►

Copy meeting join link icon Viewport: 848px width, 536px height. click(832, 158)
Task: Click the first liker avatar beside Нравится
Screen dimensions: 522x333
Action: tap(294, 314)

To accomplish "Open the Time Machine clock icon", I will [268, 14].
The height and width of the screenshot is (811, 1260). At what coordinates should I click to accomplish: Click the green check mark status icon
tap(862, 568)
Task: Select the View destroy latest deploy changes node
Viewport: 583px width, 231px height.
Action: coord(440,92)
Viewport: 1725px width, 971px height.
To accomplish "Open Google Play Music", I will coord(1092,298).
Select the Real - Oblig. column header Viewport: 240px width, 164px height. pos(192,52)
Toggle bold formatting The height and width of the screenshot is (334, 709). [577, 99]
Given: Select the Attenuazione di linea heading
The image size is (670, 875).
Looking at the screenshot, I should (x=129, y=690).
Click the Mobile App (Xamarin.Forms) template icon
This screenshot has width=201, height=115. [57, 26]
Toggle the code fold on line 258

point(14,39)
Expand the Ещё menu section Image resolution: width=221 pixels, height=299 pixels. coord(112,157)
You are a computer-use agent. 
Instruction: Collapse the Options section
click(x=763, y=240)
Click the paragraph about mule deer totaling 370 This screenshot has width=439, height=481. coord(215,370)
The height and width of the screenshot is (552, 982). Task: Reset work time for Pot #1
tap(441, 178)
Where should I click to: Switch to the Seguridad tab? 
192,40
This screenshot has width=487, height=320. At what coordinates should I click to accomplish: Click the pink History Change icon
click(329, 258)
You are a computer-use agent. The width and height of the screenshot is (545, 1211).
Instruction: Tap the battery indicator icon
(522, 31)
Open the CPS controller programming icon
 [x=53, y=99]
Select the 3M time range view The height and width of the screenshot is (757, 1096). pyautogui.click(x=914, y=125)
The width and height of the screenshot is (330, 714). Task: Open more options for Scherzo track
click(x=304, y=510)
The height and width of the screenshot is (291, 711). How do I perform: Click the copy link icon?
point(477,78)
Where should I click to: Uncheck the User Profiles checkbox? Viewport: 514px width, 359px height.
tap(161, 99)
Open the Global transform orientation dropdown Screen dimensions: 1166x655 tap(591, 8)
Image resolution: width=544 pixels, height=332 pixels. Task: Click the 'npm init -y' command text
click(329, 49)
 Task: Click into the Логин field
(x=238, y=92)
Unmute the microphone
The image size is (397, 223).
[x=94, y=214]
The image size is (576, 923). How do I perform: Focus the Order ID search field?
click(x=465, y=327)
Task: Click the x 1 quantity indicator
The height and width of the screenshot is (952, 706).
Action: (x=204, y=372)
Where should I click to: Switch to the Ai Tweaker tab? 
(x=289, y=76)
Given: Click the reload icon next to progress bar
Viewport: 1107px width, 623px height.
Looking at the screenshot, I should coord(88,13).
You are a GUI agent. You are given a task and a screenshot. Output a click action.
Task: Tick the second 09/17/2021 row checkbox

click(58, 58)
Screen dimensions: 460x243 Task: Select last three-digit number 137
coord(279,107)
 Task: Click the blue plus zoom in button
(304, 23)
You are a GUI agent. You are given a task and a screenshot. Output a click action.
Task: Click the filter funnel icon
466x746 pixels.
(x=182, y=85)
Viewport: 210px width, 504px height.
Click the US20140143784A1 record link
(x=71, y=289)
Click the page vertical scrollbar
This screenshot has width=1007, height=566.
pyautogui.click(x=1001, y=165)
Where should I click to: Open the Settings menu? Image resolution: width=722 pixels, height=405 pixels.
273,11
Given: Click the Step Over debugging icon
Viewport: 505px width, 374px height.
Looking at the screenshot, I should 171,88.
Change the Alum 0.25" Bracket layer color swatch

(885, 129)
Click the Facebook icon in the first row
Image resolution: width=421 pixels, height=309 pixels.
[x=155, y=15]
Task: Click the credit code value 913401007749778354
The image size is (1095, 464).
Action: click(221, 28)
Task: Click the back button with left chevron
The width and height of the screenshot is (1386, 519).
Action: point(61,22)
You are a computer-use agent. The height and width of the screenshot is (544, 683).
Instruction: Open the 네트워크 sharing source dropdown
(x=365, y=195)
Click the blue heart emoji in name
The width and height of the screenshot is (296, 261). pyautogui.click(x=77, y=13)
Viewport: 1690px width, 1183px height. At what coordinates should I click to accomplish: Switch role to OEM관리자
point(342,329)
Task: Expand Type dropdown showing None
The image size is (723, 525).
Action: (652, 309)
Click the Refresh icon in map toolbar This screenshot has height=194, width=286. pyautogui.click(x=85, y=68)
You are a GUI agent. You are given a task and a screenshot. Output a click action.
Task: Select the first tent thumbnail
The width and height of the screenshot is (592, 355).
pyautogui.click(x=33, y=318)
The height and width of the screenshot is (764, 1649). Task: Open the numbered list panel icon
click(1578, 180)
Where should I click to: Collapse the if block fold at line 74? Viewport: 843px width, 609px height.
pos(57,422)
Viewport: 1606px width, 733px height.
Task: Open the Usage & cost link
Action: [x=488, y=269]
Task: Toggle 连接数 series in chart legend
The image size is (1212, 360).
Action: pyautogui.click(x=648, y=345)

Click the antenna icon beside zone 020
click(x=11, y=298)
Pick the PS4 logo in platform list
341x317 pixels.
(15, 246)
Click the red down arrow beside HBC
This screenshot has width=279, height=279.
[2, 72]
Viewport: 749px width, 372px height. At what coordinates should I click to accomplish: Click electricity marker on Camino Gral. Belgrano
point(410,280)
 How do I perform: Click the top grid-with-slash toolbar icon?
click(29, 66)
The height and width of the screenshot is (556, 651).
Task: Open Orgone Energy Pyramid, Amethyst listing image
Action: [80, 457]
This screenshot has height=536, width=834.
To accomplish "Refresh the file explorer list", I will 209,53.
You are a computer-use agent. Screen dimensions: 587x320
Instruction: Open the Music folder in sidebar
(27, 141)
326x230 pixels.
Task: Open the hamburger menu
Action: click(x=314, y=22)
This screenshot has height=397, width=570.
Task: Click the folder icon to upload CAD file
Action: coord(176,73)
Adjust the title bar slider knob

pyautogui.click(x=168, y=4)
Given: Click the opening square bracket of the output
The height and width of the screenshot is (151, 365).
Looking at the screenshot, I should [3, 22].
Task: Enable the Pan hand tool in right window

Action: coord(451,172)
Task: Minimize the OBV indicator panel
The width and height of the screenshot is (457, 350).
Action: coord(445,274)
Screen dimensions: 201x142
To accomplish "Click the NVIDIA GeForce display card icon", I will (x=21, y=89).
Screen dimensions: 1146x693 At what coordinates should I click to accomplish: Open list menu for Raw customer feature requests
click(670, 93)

◄

### [What is expected]
An exact copy of every line from the one containing "The width and height of the screenshot is (457, 350)." through the last line of the entries is required; please add nothing.

### [Solution]
The width and height of the screenshot is (457, 350).
Action: coord(445,274)
Screen dimensions: 201x142
To accomplish "Click the NVIDIA GeForce display card icon", I will (x=21, y=89).
Screen dimensions: 1146x693 At what coordinates should I click to accomplish: Open list menu for Raw customer feature requests
click(670, 93)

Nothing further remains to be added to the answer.